Los gélidos vientos de la estepa ártica me enseñaron sobre soledad, ahora estoy solo en una triste y oscura ciudad llena de aquella gente a la que detesto, esos bellacos que se esconden tras las armas de otros tantos ignorantes… esto que todos llaman orden yo lo llamo opresión. Y es por este motivo que cuando me vi insultado por aquel bastardo en la taberna no dude ni un segundo en sacar mis armas. Seguramente ese sujeto está acostumbrado a esta pequeña burbuja, en donde los hombres se odian, pero ninguno saca un cuchillo para luchar, que estupidez lo que se respira en el aire de este lugar… esta “Paz” es una mentira... y por eso, cuando el infeliz trato de atraparme le asenté un golpe directo con la hoja de mi espada.
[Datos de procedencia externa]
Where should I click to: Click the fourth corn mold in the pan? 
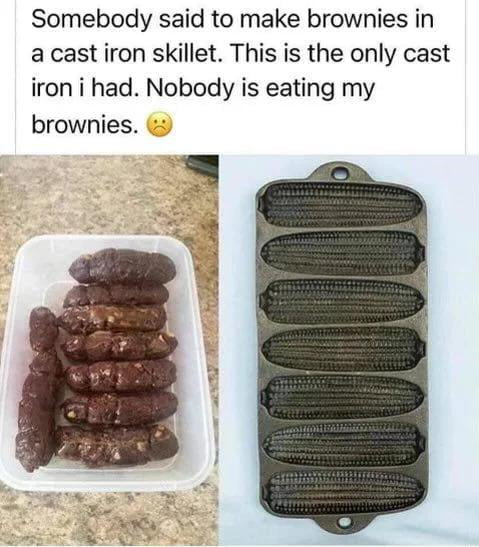[342, 348]
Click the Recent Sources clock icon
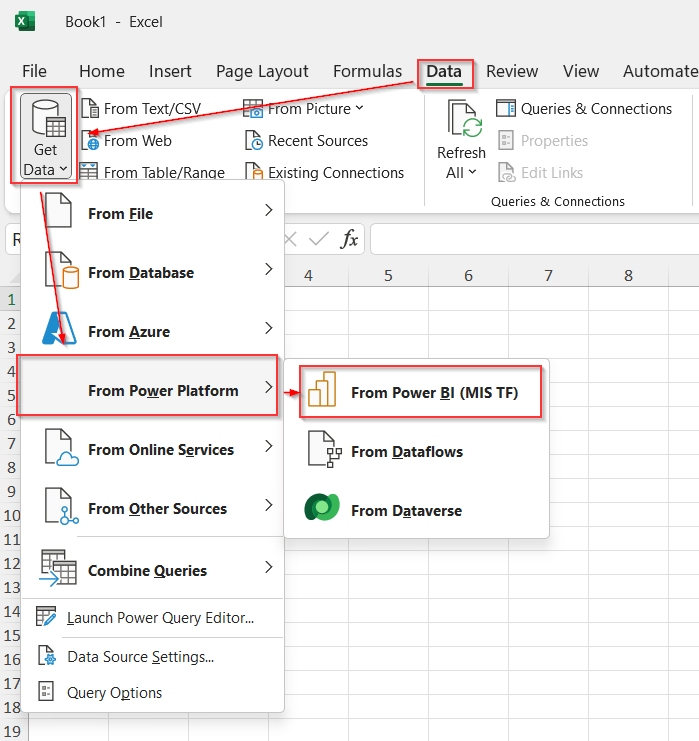Viewport: 699px width, 741px height. point(254,141)
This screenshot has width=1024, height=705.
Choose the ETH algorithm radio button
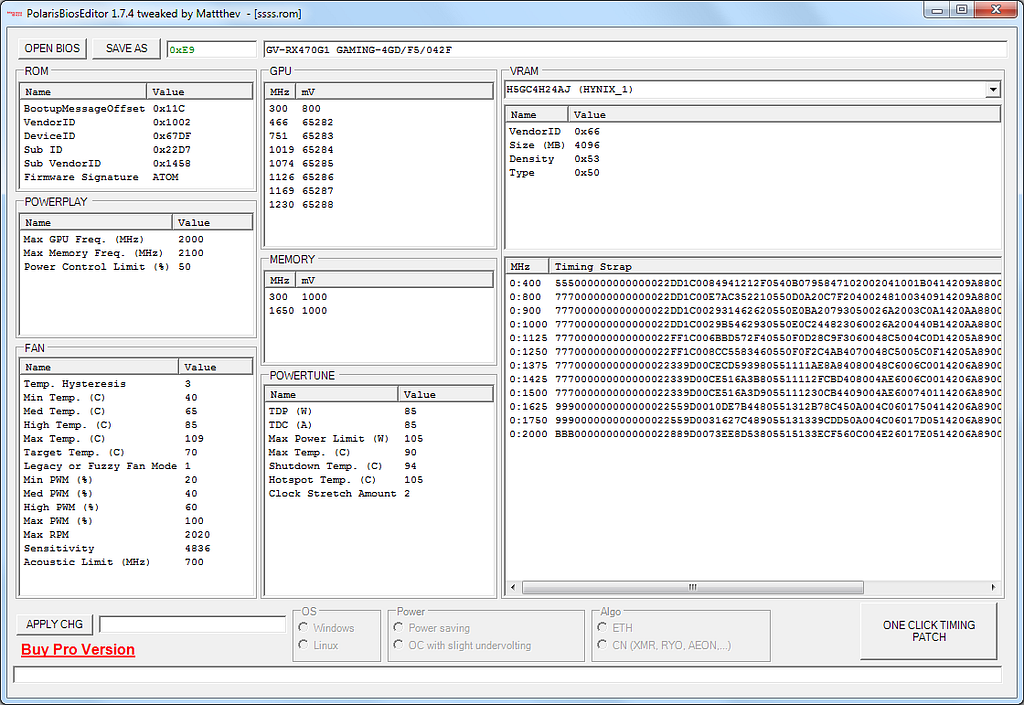pyautogui.click(x=603, y=628)
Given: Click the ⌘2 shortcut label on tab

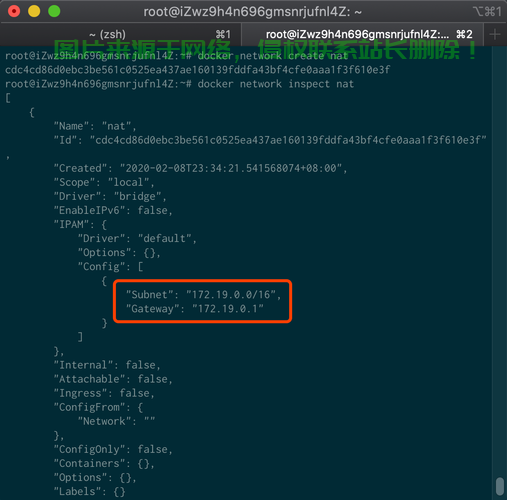Looking at the screenshot, I should tap(464, 34).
Y cuando los guardias vinieron a hacer cumplir la “autoridad” les recordé a golpes la falsedad de esta ciudad, les enseñe que la ley que escriben gordos nobles en cómodos sillones no son reglas divinas inquebrantables, al contrario, son solo palabras a las que un guerrero puede elegir atenerse o no. Deberían haber visto la sorpresa en sus caras…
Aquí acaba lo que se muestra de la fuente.